Construction of low dimensional Functional connectivity networks from fMRI data using manifold learning algorithms

Neuroimaging techniques, especially fMRI analysis provide images that are contained in a high dimensional space. In a typical fMRI scan more than 100,000 voxels are recorded at each time instance, thus one gets tens of millions of data if one also considers groups of subjects. Hence, one confronts with issues, that of (a) noise/ artifact removal and, (b) dimensionality reduction (Siettos and Starke, 2016). In this work, we employ a data-driven approach to dimensionality reduction with the aim to construct brain functional connectivity networks (FCN) as emerged through fMRI images. For the construction of the FCN we exploit state-of-the-art nonlinear manifold learning algorithms, namely Isometric Feature Mapping (ISOMAP) (Tenenbaum et al., 2000) and Diffusion Maps (Coifman et al., 2005) to embed the high dimensional space to lower order manifolds. We illustrate the efficiency of the methods through fMRI recordings acquired before and after the implementation of the Integrated Psychological Therapy (IPT) to a relatively small size of patients suffering from schizophrenia. IPT is a group medication program integrating neurocognitive and psychosocial rehabilitation. We show that while linear standard techniques fail to identify significant differences in the FCNs of the patients before and after the treatment the nonlinear manifold embedded analysis reveals differences related both to the global properties of the FNC and regions of the brain, that are involved in higher order cognition functioning, goal-oriented tasks, social and moral reasoning. Siettos, C.I., Starke, J. (2016).

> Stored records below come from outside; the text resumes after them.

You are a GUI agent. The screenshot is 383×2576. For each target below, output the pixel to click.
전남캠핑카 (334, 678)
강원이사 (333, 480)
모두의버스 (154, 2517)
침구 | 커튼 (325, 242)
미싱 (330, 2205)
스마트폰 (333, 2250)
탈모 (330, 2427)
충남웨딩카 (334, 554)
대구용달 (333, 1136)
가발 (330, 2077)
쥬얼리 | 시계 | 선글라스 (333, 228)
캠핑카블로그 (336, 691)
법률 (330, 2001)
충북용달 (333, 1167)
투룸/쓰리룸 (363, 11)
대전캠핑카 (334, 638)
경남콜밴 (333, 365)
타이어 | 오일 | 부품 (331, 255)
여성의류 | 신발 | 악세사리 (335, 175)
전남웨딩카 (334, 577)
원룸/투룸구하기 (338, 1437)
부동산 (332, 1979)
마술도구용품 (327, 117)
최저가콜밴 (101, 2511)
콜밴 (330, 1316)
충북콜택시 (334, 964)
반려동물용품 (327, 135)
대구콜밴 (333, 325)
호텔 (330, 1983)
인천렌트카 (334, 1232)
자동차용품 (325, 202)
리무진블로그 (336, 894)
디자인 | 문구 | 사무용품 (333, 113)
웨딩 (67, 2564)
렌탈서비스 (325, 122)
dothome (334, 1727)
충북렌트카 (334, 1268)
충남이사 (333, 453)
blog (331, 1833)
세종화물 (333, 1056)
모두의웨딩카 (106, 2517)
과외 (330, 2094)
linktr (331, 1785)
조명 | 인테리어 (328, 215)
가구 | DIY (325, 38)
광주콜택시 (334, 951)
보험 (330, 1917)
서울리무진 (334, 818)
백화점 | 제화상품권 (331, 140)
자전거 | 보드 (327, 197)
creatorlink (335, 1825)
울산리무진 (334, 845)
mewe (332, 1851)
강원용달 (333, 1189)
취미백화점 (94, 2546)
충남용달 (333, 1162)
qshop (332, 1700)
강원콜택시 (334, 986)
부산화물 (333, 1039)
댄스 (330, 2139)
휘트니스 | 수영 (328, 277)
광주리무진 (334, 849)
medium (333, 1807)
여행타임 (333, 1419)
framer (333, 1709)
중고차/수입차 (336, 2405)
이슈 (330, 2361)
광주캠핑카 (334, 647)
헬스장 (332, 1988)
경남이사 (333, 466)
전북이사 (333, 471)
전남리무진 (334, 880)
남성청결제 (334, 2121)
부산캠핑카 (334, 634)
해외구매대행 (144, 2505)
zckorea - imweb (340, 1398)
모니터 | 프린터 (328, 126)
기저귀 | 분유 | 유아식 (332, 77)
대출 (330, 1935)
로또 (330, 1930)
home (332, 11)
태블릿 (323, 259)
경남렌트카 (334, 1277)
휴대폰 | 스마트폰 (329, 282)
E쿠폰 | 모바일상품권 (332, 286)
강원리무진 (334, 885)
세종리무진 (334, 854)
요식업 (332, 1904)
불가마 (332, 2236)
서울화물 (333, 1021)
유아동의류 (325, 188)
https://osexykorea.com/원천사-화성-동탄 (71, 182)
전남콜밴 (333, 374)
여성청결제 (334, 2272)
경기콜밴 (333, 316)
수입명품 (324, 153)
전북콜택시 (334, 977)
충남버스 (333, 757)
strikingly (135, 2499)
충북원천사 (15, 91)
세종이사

Multiscale Modeling of Brain Dynamics: from Single Neurons and Networks to Mathematical Tools, WIREs Systems Biology and Medicine, 8(5), 438-458. Tenenbaum, J.B., De Silva, V., Langford, J.C. (2000). A global geometric framework for nonlinear dimensionality reduction, Science, 290 (5500), 2319-2323. Coifman,R.R., et al. (2005). Geometric diffusions as a tool for harmonic analysis and structure definition of data: Diffusion maps, Proceedings of the National Academy of Sciences of the United States of America, 102(21), 7426-7431.